- [OBJECTIVE]: Set out the material below as a Markdown table with the columns Row and Line, numbering each line and leaving out blank lines. Begin with the first line of the material and go on through the line with "Action: [x=446, y=83]".

- [SOURCE RECORDS]:

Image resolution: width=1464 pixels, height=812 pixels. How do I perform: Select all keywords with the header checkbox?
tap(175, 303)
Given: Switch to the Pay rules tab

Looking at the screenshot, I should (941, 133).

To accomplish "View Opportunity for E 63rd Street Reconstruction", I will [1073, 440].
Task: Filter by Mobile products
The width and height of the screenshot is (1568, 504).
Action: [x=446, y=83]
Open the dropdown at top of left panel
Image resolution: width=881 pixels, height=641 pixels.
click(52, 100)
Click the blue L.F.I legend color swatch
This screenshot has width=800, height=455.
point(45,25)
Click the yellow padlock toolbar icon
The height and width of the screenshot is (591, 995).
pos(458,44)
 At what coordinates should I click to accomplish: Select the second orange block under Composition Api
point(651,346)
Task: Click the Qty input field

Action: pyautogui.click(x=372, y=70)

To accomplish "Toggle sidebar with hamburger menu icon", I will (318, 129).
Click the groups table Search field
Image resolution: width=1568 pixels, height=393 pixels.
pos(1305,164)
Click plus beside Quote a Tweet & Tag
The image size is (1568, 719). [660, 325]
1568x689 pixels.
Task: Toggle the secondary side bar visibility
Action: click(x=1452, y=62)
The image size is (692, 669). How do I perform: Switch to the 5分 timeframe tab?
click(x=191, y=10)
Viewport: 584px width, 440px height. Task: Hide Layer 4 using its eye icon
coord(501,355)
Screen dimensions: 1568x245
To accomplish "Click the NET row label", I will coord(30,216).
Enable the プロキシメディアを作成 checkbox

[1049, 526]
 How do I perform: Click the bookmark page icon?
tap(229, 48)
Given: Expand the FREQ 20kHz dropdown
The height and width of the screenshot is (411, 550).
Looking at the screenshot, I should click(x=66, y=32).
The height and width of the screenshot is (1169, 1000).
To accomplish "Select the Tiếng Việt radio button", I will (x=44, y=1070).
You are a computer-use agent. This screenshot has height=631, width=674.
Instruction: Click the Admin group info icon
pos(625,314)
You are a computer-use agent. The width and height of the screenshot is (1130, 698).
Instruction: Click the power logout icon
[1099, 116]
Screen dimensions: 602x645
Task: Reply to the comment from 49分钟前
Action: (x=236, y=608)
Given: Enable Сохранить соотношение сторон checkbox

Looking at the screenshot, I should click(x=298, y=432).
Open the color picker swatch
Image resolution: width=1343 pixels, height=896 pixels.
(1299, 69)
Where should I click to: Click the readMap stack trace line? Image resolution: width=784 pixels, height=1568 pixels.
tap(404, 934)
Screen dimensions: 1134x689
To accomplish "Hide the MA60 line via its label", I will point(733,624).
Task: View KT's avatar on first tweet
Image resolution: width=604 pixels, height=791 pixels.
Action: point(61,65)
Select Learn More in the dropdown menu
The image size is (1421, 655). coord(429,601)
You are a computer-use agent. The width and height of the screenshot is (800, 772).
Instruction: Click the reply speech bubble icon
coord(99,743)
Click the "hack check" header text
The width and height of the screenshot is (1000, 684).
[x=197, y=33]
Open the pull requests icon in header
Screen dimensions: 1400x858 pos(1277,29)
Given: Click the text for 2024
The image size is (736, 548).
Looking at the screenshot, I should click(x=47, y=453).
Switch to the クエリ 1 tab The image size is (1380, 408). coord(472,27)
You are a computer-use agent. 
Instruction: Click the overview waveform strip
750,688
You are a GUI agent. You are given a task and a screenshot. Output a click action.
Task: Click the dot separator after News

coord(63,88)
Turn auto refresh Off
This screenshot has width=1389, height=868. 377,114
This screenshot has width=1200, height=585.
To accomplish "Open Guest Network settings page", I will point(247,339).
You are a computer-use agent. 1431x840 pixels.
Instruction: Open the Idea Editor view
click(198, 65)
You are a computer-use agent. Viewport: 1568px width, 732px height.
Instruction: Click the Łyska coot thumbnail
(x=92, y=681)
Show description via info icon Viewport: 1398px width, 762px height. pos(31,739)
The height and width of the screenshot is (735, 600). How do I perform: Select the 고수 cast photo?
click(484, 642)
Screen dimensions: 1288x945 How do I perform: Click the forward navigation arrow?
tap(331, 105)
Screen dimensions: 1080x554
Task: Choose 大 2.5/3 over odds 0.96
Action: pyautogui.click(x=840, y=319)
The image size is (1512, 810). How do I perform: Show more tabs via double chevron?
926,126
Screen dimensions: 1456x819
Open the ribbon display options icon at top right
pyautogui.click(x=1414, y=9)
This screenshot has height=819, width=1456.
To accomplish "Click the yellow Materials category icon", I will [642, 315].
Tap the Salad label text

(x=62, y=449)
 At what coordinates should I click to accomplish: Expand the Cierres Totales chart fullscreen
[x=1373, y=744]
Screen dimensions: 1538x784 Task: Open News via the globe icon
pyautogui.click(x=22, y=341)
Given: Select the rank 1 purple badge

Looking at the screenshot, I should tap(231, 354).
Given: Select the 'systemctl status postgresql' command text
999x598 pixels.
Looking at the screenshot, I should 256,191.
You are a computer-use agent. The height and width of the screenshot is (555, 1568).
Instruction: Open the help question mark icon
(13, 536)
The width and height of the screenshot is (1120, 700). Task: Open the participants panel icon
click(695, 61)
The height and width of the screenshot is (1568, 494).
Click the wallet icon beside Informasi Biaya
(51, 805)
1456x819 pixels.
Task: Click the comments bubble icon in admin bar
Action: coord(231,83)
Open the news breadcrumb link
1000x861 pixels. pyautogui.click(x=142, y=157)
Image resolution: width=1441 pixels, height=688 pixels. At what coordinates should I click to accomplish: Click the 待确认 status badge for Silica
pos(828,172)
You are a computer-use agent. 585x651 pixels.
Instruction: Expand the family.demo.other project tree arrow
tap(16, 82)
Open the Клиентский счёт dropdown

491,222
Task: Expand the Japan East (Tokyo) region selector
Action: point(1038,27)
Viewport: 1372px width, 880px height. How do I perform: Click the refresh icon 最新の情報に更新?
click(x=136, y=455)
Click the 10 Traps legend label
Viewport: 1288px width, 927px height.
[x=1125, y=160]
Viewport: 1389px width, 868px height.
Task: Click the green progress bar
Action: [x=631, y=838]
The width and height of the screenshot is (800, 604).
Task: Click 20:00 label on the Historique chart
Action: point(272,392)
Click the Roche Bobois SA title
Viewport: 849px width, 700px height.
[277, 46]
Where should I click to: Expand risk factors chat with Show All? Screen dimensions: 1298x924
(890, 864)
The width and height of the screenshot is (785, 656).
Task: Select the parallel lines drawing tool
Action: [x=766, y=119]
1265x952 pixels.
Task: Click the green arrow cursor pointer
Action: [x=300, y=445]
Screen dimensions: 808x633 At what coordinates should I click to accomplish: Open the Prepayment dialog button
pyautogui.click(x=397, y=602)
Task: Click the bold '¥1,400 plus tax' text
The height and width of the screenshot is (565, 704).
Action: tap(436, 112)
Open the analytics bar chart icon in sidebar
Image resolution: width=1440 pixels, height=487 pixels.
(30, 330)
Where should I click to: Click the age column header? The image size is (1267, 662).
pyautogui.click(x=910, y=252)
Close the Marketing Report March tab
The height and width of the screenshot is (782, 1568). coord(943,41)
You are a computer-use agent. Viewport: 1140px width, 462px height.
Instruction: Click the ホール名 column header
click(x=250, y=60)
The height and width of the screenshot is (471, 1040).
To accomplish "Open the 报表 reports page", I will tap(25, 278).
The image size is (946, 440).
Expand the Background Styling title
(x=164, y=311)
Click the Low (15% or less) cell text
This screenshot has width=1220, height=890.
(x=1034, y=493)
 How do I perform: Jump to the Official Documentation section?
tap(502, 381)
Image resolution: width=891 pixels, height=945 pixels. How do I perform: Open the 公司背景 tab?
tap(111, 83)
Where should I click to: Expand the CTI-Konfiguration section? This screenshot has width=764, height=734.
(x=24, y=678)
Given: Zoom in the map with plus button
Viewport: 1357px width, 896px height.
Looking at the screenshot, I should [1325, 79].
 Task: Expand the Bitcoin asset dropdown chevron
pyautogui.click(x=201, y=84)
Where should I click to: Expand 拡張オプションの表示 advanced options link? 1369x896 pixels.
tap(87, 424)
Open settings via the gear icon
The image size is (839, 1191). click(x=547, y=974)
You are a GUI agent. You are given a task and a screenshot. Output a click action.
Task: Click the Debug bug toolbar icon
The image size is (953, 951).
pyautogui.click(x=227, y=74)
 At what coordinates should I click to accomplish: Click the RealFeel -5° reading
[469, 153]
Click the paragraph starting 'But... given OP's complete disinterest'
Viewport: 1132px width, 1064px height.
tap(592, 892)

- [FULL RESPONSE]:
| Row | Line |
|---|---|
| 1 | Image resolution: width=1464 pixels, height=812 pixels. How do I perform: Select all keywords with the header checkbox? |
| 2 | tap(175, 303) |
| 3 | Given: Switch to the Pay rules tab |
| 4 | Looking at the screenshot, I should (941, 133). |
| 5 | To accomplish "View Opportunity for E 63rd Street Reconstruction", I will [1073, 440]. |
| 6 | Task: Filter by Mobile products |
| 7 | The width and height of the screenshot is (1568, 504). |
| 8 | Action: [x=446, y=83] |